* BEGIN Listed records *

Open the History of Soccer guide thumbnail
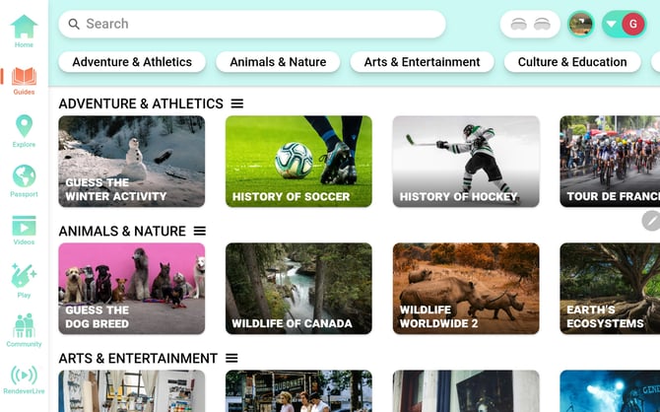Image resolution: width=660 pixels, height=412 pixels. pos(298,162)
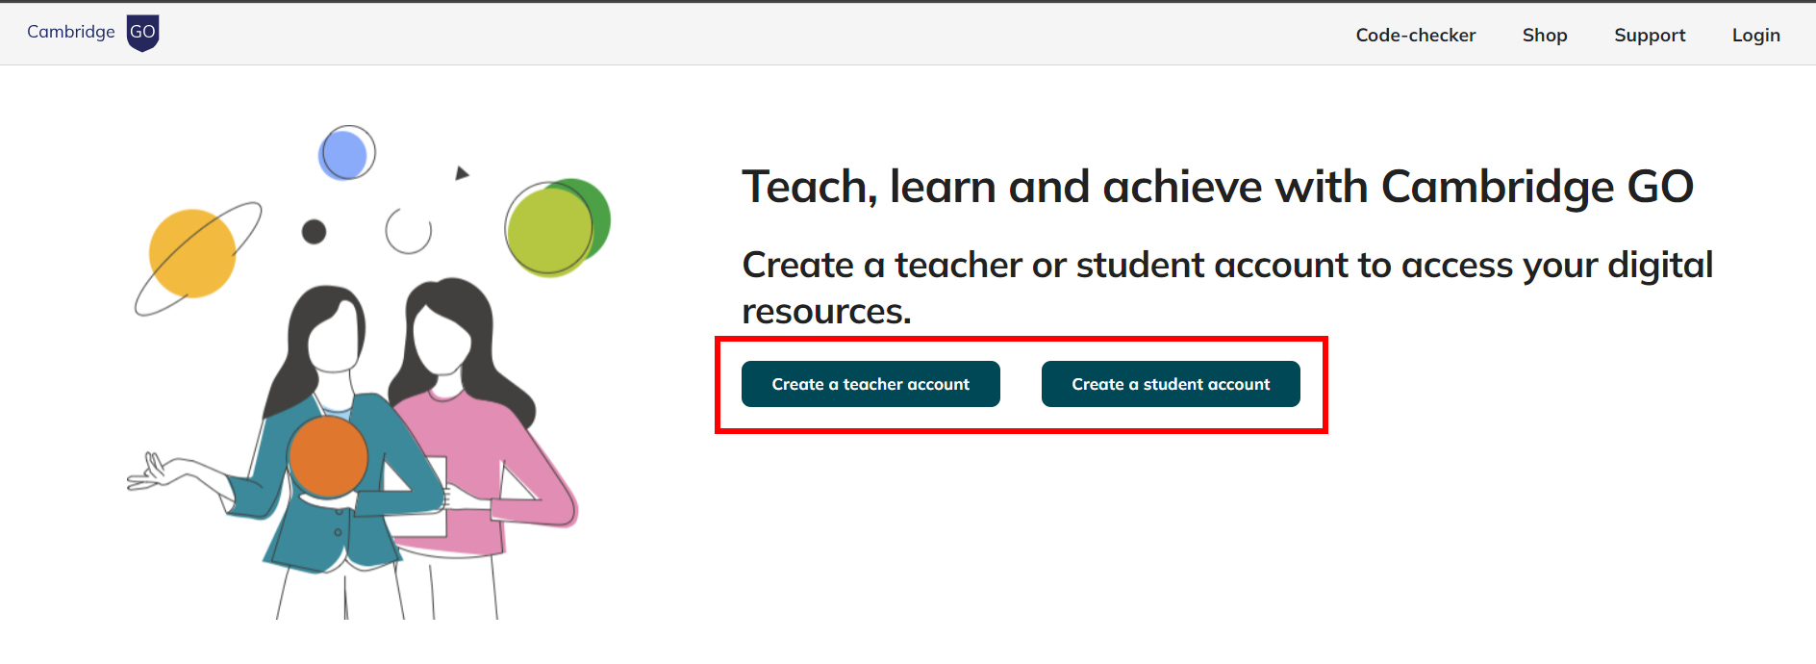Open the Login page
The width and height of the screenshot is (1816, 664).
pyautogui.click(x=1755, y=35)
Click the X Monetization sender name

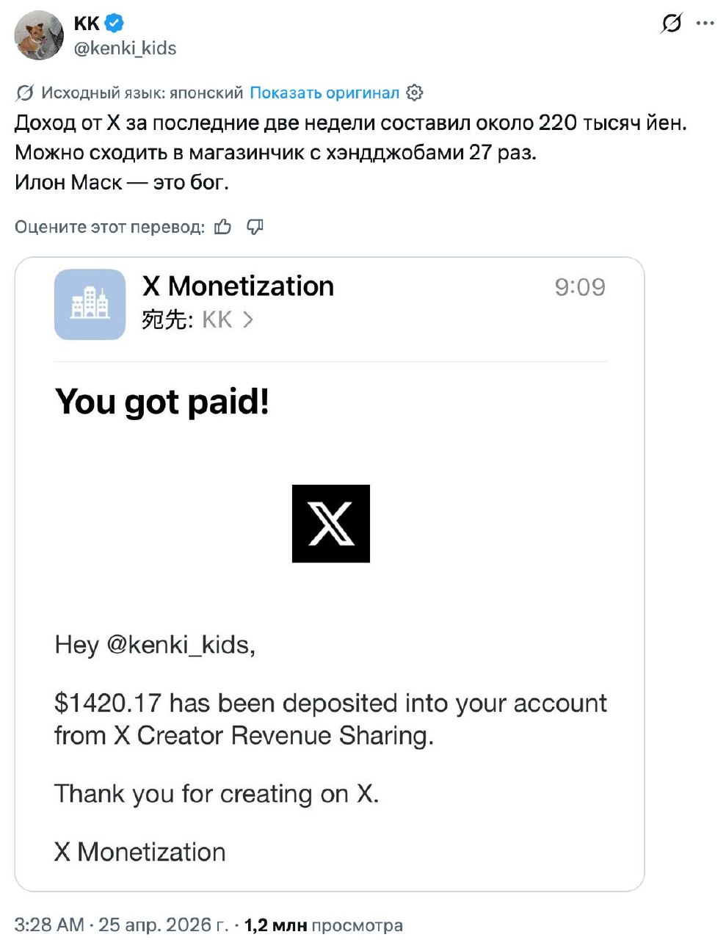(x=238, y=286)
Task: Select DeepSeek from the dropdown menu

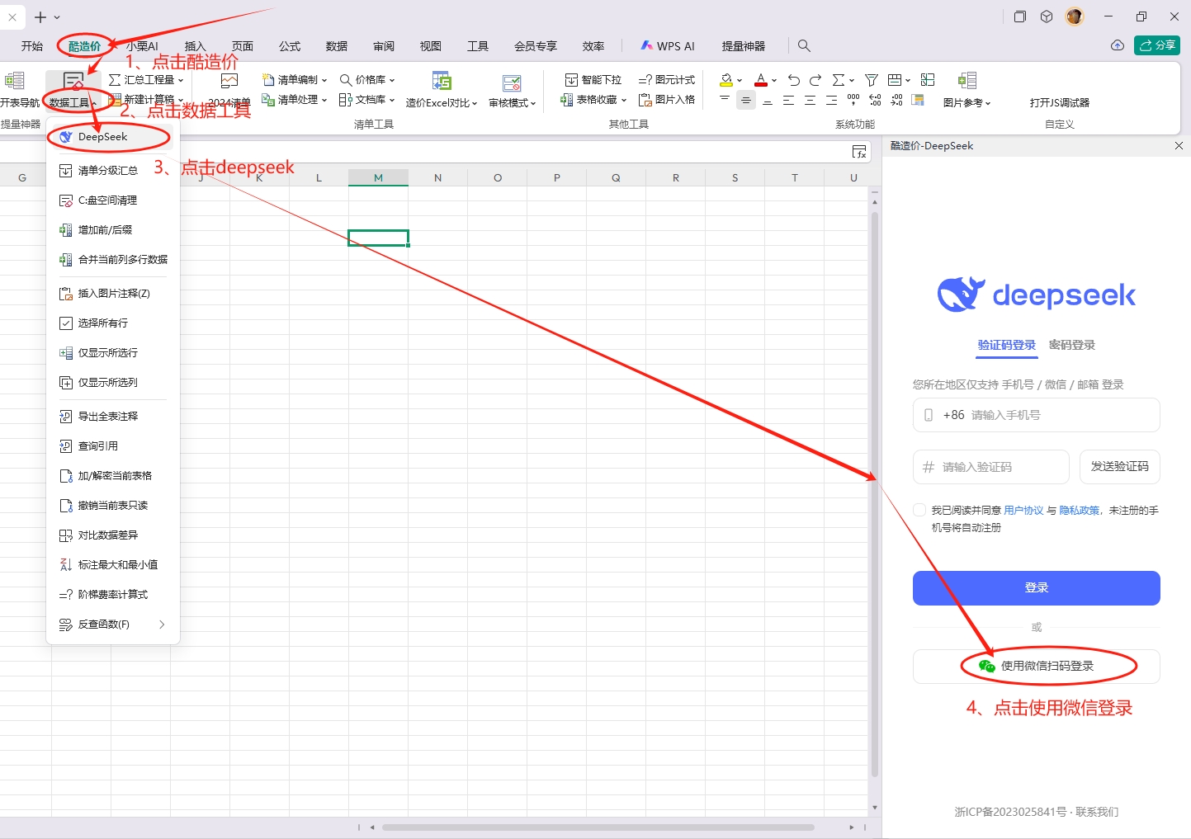Action: pyautogui.click(x=102, y=137)

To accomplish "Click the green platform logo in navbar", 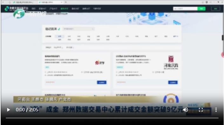I will pyautogui.click(x=17, y=9).
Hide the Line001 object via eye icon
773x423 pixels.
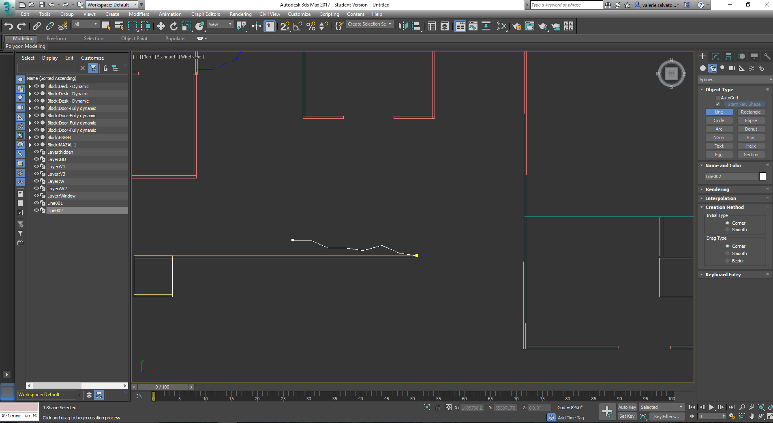[36, 203]
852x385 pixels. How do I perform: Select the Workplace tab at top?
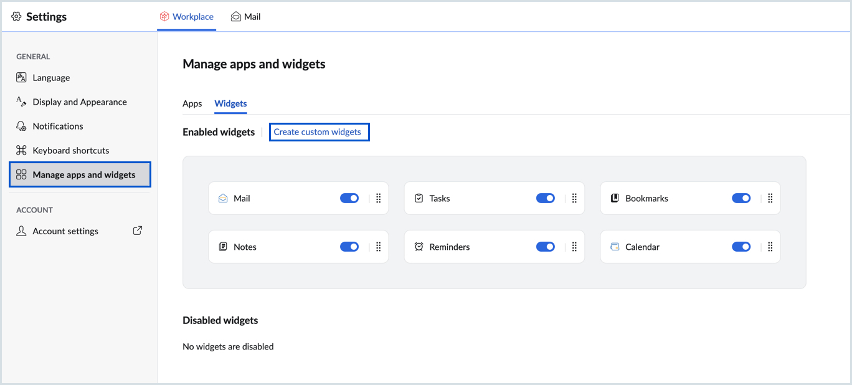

* END Listed records *

**What is being asked:** Copy the rows word for word from the first line down to and including the line that contains "(x=238, y=286)", leaving the pictures out.

**Output of the exercise:**
Open the History of Soccer guide thumbnail
Image resolution: width=660 pixels, height=412 pixels. pos(298,162)
Open the Login page
The width and height of the screenshot is (1816, 664).
pyautogui.click(x=1755, y=35)
Click the X Monetization sender name

(x=238, y=286)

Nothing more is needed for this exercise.